Film des Jahres: 2021

Kabul, City in the Wind
Regie: Aboozar Amini
Drehbuch: Aboozar Amini
Niederlande 2018

"Kabul, City in the Wind" war Film des Monats: Februar 2021

Info:

Seit siebzig Jahren vergibt die Evangelische Filmjury ihre monatlichen Empfehlungen FILM DES MONATS an einen aktuell im Kino gestarteten Film. Aus den 2021 ausgezeichneten Filmen wählte sie den Film "Kabul, City in the Wind" zum FILM DES JAHRES.

Ein Busfahrer singt ein wehmütiges Lied: »Das ist unser geliebtes Land. Das ist Afghanistan.« Zwei kleine Jungen sitzen auf einem Dach, den Rücken der Kamera zugewandt. Sie blicken hinab auf die Millionenstadt Kabul, ein farbentleertes Betonmeer, vor ihnen in der Ebene. Afshin träumt davon, einmal Ingenieur zu werden, sein jüngerer Bruder Benjamin will Polizist werden. Doch was ist das für ein Leben, was für eine Zukunft, wenn der Begriff »Selbstmordattentäter« wie selbstverständlich zum Wortschatz eines Elfjährigen gehört?
„Kabul, City in the Wind“ ist ein Dokumentarfilm mit besonderer poetischer Kraft. Der in Afghanistan geborene Regisseur Aboozar Amini schildert die Lebensverhältnisse gewöhnlicher Menschen in einem von Krieg und Gewalt gezeichneten Land. Angesichts der derzeitigen politischen Situation in Afghanistan verdient dieser sorgfältig komponierte Film noch einmal umso mehr unsere Aufmerksamkeit, begründet die Jury ihre Entscheidung.
Der Film wurde von Brot für die Welt aus Mitteln des kirchlichen Entwicklungsdienstes und über das Evangelische Zentrum für entwicklungsbezogene Filmarbeit (EZEF) gefördert.

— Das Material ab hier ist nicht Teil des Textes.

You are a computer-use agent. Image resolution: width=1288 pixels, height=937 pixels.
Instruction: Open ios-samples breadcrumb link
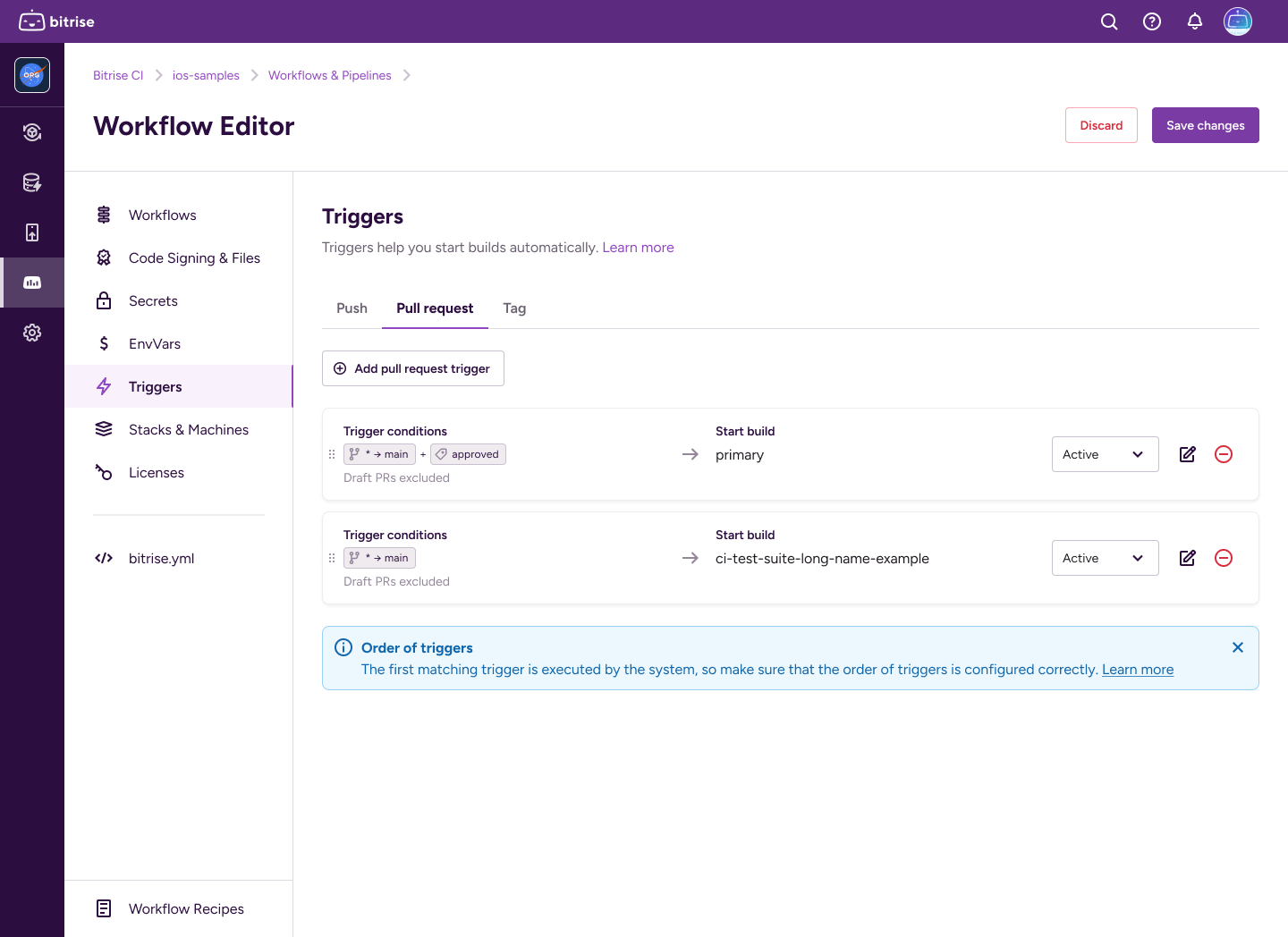point(206,75)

Am Mittwoch, 15. Dezember 2021, fand die Preisverleihung mit Filmvorführung im DFF - Deutsches Filminstitut & Filmmuseum in Frankfurt mit Livezuschaltung des Regisseurs statt. Geehrt wurden die Filmemacher und Jip Film, der Verleiher des Film des Jahres. Die Laudatio wurde von Anne-Kathrin Brinkmann, Redakteurin ZDF/arte, gehalten. Geleitet wurde der Abend von Dr. Margrit Frölich, Vorsitzende der Evangelischen Filmjury und Studienleiterin der Evangelischen Akademie Frankfurt, und Natascha Gikas, Leiterin des Kinos im DFF.


Laudatio:

 

LAUDATIO “KABUL, CITY IN THE WIND” 

von Anne-Kathrin Brinkmann (ZDF/arte)

Gehalten am 15.12.21 im Filmmuseum Frankfurt

 

Sehr geehrte Damen und Herren, 

liebe Kinofreund*innen, 

 

es ist mir eine Freude, Ihnen heute Abend einen Filmemacher und einen Film vorstellen zu dürfen, der schon vor drei Jahren fertig gestellt wurde, aber es gerade in diesem Jahr, 2021, verdient als Film des Jahres ausgezeichnet zu werden.

 

Ich habe „Kabul, City in the Wind“ zum ersten Mal im Frühjahr 2020 gesehen, als ich Mitglied der Jury der „Filmtage Globale Perspektiven“ war. Beeindruckt von der poetischen Gestaltung des Films und wie es ihm gelingt, mit seinen „vermeintlich kleinen, regionalen, menschlichen Geschichten von zwei Jungen und einem Busfahrer die Stadt Kabul zu einem Symbol dafür zu machen, was Leben, so nahe an Krieg, bedeutet“ (Anm.: aus der Begründung der Jury), zeichnete unsere Jury ihn mit dem ersten Preis aus. 

 

Aboozar Aminis Dokumentarfilm hatte damals schon eine beeindruckende Festivalreise hinter sich. 2018 eröffnete er das bedeutendste europäische Festival für Dokumentarfilm in Amsterdam, wo er den Sonderpreis der Jury im „First Appearance“-Wettbewerb gewann.  Danach war „Kabul, City in the Wind“ auf Festivals, u.a. in Kopenhagen, Nyon, München und Florenz zu sehen und im September dieses Jahres startete er schließlich -aufgrund der Pandemie viel später als geplant – in den deutschen Kinos, und damit kurz nachdem die Taliban in Afghanistan die Macht übernommen hatten.

 

Im Feuilleton der Frankfurter Allgemeinen Sonntagszeitung gab es kürzlich einen Artikel mit der Überschrift „Was wir dem Jahr 2021 übel nehmen“.  Und darin werden neben all den weggeworfenen Impfdosen und all den Tagen, in denen wir nicht ins Kino gehen konnten und allerlei anderen Dingen auch die Taliban genannt - Zitat:  

„Diese verdammten Taliban. 

Die Illusion, mit militärischer Gewalt eine Zivilgesellschaft in Afghanistan aufbauen zu können. 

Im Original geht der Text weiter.